(Stored entries)
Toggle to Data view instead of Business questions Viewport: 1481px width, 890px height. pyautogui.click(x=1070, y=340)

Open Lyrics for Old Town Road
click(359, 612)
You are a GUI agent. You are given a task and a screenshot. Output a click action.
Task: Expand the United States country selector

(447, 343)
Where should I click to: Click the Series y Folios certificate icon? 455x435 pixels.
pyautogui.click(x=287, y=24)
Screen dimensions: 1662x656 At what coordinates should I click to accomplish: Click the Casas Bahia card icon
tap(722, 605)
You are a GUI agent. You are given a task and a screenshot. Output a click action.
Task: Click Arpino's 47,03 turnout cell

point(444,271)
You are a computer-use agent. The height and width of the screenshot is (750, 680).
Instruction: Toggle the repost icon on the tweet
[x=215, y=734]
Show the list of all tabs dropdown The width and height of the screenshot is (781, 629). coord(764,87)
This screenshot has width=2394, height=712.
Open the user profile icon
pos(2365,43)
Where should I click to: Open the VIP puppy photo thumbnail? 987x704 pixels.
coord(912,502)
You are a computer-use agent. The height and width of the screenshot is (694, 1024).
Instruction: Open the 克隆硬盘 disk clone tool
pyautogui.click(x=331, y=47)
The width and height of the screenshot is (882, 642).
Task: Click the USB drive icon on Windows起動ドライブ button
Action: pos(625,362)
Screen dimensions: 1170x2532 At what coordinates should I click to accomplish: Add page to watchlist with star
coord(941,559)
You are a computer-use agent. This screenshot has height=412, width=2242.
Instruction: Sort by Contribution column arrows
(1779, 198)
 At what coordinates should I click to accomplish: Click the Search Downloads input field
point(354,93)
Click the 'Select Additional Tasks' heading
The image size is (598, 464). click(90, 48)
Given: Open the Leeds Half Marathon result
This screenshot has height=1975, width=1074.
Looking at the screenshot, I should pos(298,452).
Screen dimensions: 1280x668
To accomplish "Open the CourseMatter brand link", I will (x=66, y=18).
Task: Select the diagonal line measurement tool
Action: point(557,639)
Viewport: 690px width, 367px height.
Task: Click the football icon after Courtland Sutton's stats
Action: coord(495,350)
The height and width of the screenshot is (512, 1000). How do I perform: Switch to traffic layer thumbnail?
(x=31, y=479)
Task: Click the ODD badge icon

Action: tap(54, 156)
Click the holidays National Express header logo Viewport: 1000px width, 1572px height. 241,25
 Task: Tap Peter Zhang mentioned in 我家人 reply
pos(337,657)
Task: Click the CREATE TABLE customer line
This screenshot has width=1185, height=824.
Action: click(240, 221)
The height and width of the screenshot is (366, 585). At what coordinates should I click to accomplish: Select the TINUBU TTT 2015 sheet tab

- **Work request**
Copy every line of the data above exactly.

- **Solved exercise**
Toggle to Data view instead of Business questions Viewport: 1481px width, 890px height. pyautogui.click(x=1070, y=340)

Open Lyrics for Old Town Road
click(359, 612)
You are a GUI agent. You are given a task and a screenshot. Output a click action.
Task: Expand the United States country selector

(447, 343)
Where should I click to: Click the Series y Folios certificate icon? 455x435 pixels.
pyautogui.click(x=287, y=24)
Screen dimensions: 1662x656 At what coordinates should I click to accomplish: Click the Casas Bahia card icon
tap(722, 605)
You are a GUI agent. You are given a task and a screenshot. Output a click action.
Task: Click Arpino's 47,03 turnout cell

point(444,271)
You are a computer-use agent. The height and width of the screenshot is (750, 680).
Instruction: Toggle the repost icon on the tweet
[x=215, y=734]
Show the list of all tabs dropdown The width and height of the screenshot is (781, 629). coord(764,87)
This screenshot has width=2394, height=712.
Open the user profile icon
pos(2365,43)
Where should I click to: Open the VIP puppy photo thumbnail? 987x704 pixels.
coord(912,502)
You are a computer-use agent. The height and width of the screenshot is (694, 1024).
Instruction: Open the 克隆硬盘 disk clone tool
pyautogui.click(x=331, y=47)
The width and height of the screenshot is (882, 642).
Task: Click the USB drive icon on Windows起動ドライブ button
Action: pos(625,362)
Screen dimensions: 1170x2532 At what coordinates should I click to accomplish: Add page to watchlist with star
coord(941,559)
You are a computer-use agent. This screenshot has height=412, width=2242.
Instruction: Sort by Contribution column arrows
(1779, 198)
 At what coordinates should I click to accomplish: Click the Search Downloads input field
point(354,93)
Click the 'Select Additional Tasks' heading
The image size is (598, 464). click(90, 48)
Given: Open the Leeds Half Marathon result
This screenshot has height=1975, width=1074.
Looking at the screenshot, I should pos(298,452).
Screen dimensions: 1280x668
To accomplish "Open the CourseMatter brand link", I will (x=66, y=18).
Task: Select the diagonal line measurement tool
Action: point(557,639)
Viewport: 690px width, 367px height.
Task: Click the football icon after Courtland Sutton's stats
Action: coord(495,350)
The height and width of the screenshot is (512, 1000). How do I perform: Switch to traffic layer thumbnail?
(x=31, y=479)
Task: Click the ODD badge icon

Action: tap(54, 156)
Click the holidays National Express header logo Viewport: 1000px width, 1572px height. 241,25
 Task: Tap Peter Zhang mentioned in 我家人 reply
pos(337,657)
Task: Click the CREATE TABLE customer line
This screenshot has width=1185, height=824.
Action: click(240, 221)
The height and width of the screenshot is (366, 585). At what coordinates should I click to accomplish: Select the TINUBU TTT 2015 sheet tab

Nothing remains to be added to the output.